フランス政府は27日、米ゼネラル・エレクトリック(GE)が仏エンジニアリング大手アルストムに電力部門の買収を提案していることを確認した。また、独同業シーメンスがアルストムに提携を提案したことも明らかにした。

アルストムをめぐっては、23日にGEが電力関連機器部門を約130億ドルで買収することを提案したと報じられた。シーメンスは同買収の阻止に動いた格好で、27日に提携を申し入れたと発表した。

アルストムは発電用タービン、送配電機器など電力部門と、鉄道車両・信号システムなど鉄道部門が主力事業。電力部門がグループ売上高の7割を占める。GEによる同部門の買収は、シーメンスにとって大きな脅威となる。

シーメンスは対抗策として、資産の交換を提案している。
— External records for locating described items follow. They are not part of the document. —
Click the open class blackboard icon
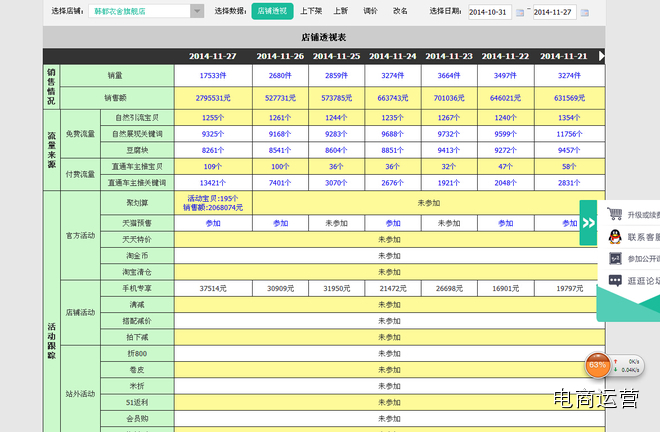Image resolution: width=660 pixels, height=432 pixels. [615, 258]
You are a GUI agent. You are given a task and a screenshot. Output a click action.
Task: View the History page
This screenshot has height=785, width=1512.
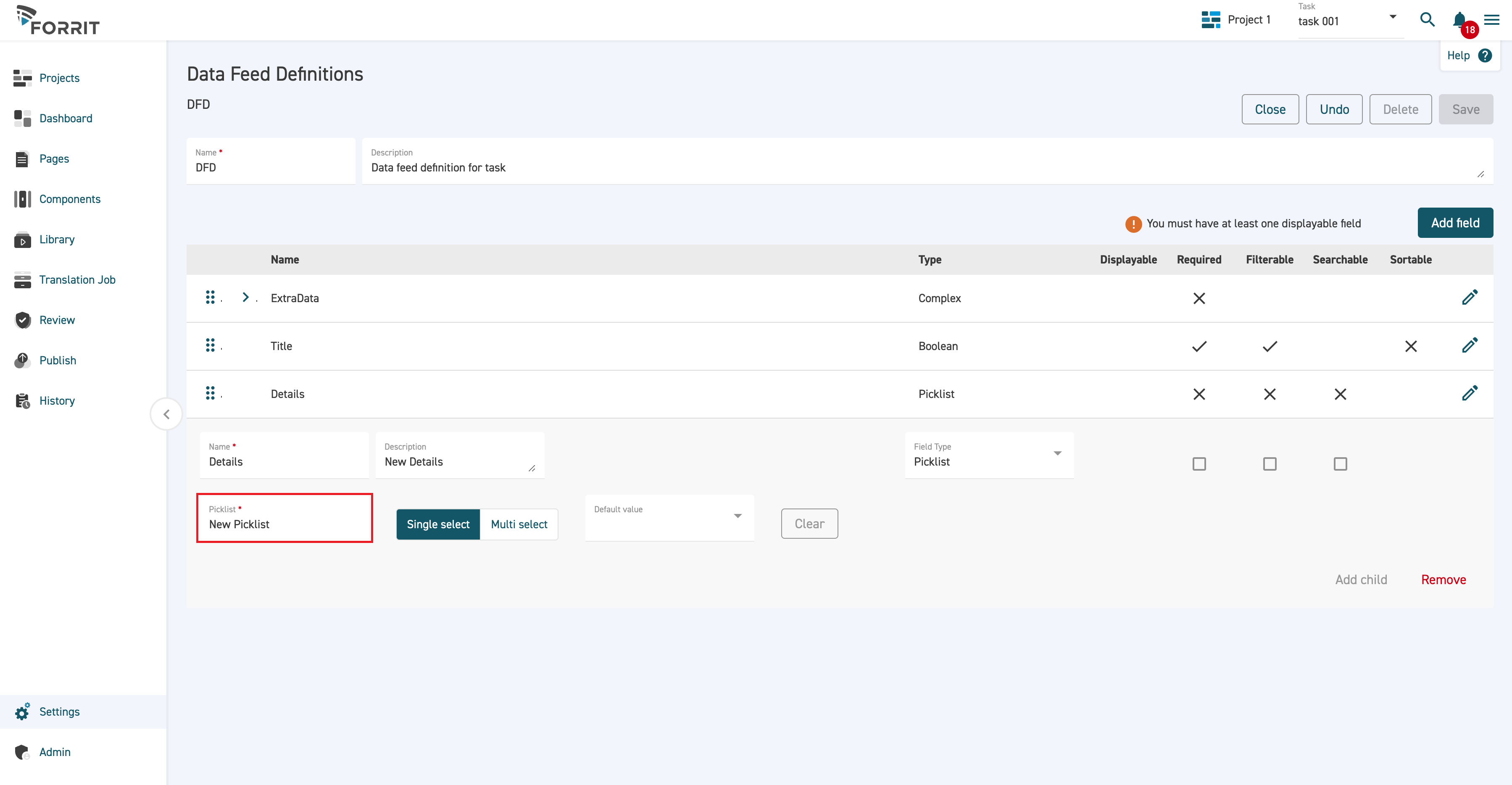click(56, 400)
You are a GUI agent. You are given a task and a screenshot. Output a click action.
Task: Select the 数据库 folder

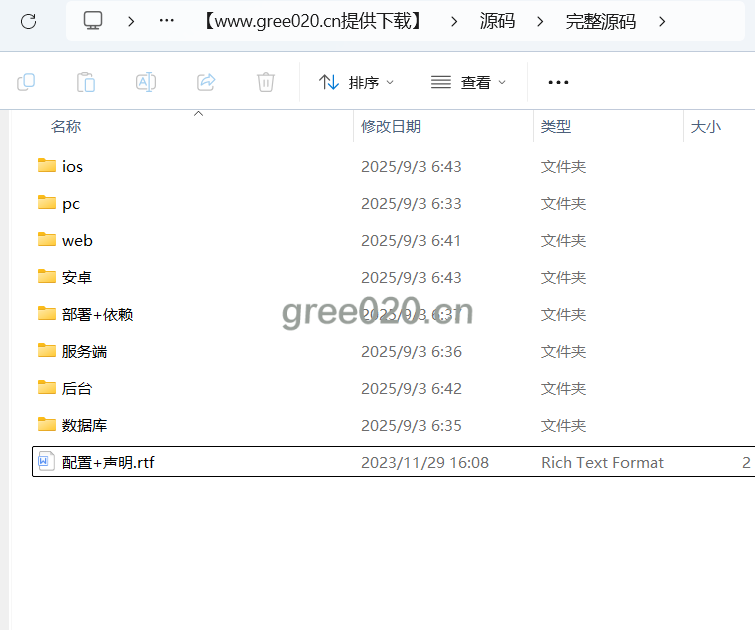[x=84, y=426]
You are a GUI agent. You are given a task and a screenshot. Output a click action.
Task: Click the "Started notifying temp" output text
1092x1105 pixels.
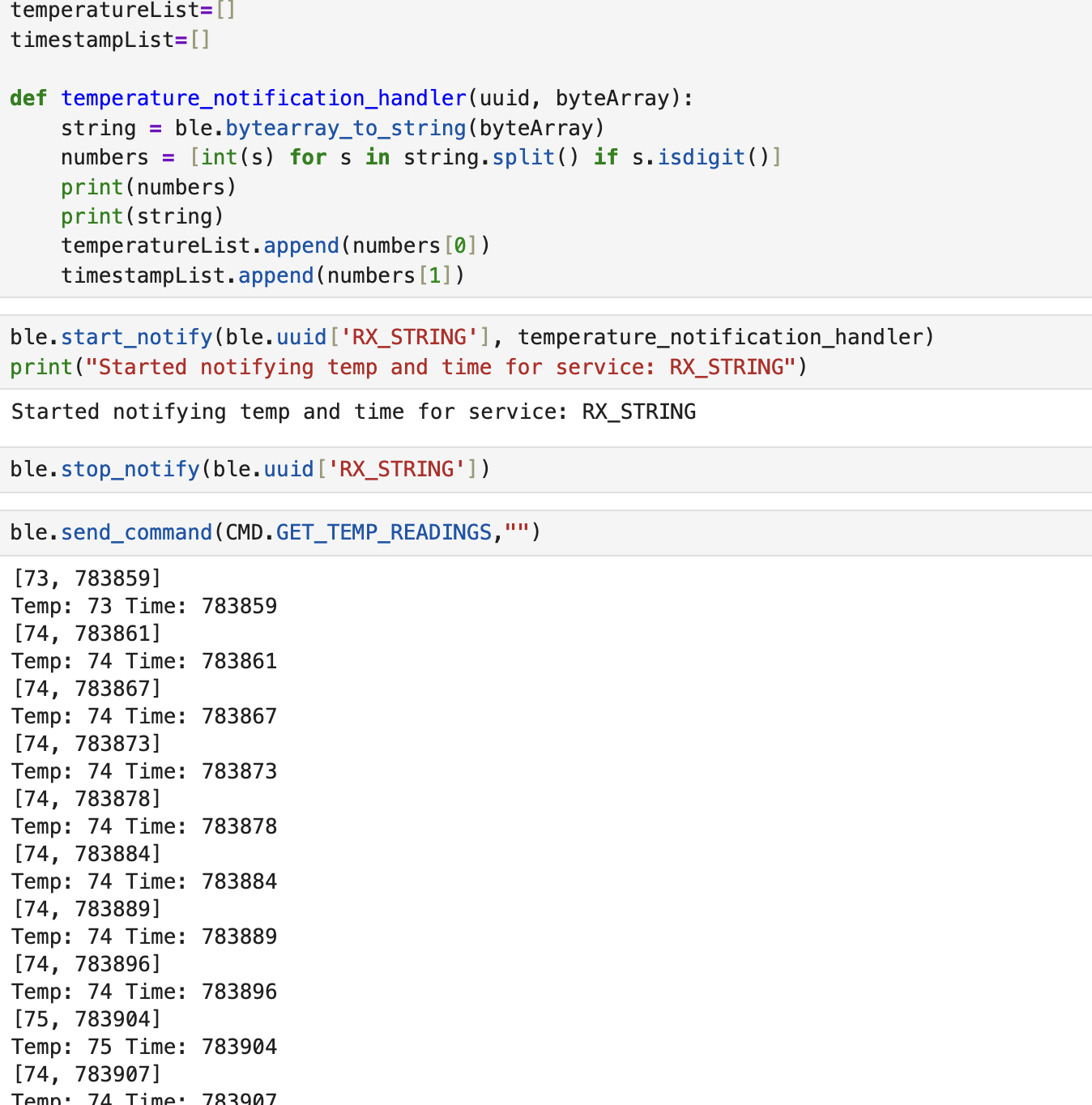tap(353, 412)
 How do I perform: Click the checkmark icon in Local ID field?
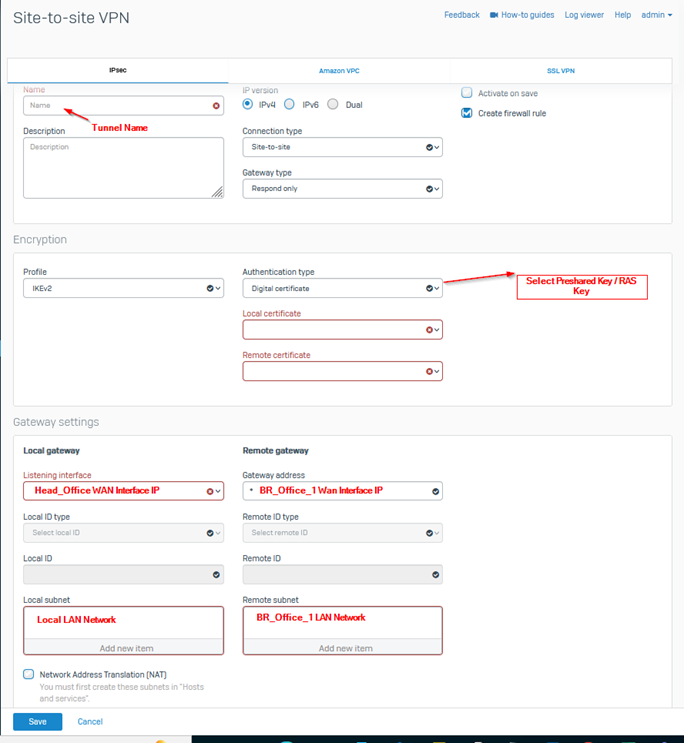click(x=216, y=575)
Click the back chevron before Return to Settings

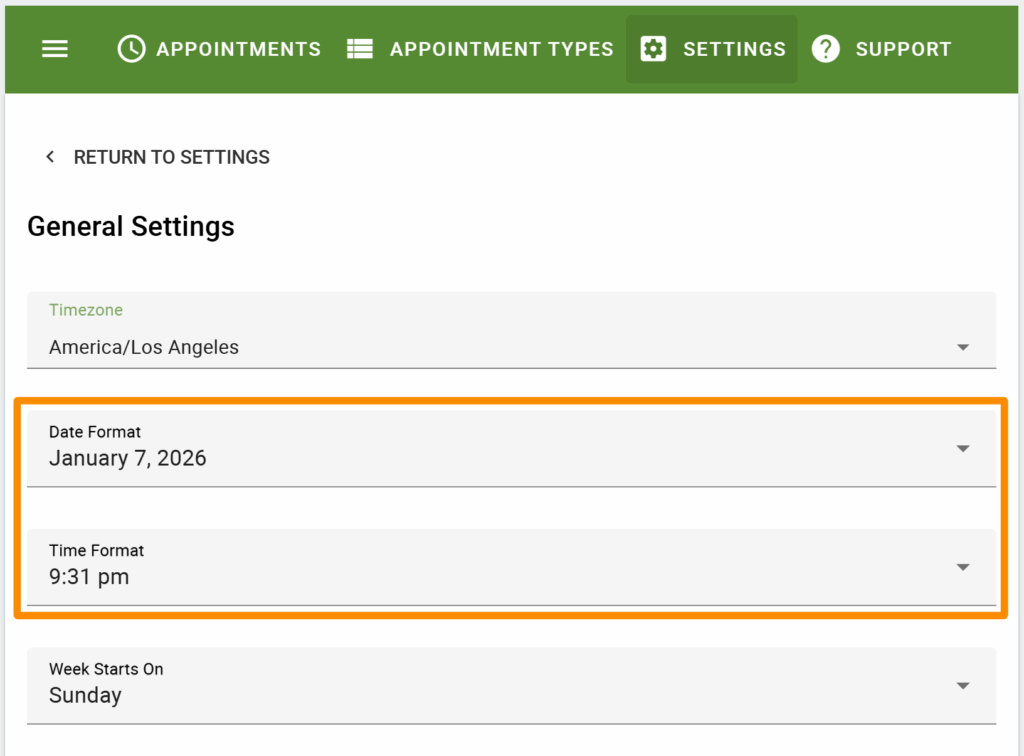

仏有力紙フィガロなどによると、シーメンスがアルストムの電力部門を取得する代わりに、アルストムがシーメンスの高速鉄道、機関車部門を取得するという内容。仏モントブール経財相は同提案を「運輸、電力で欧州に2つのチャンピオン企業が生まれる」と形容した。

仏政府はアルストムに出資していないが、同社はフランス国鉄(SNCF)と政府系のフランス電力公社(EDF)からの受注に大きく依存しているため、政府が大きな影響力を持つ。モントブール経財相は声明で、「仏の産業、経済の戦略にかかわる問題だけに、性急な決定を受け入れるつもりはない」として、アルストムに両提案を慎重に検討するよう求めた。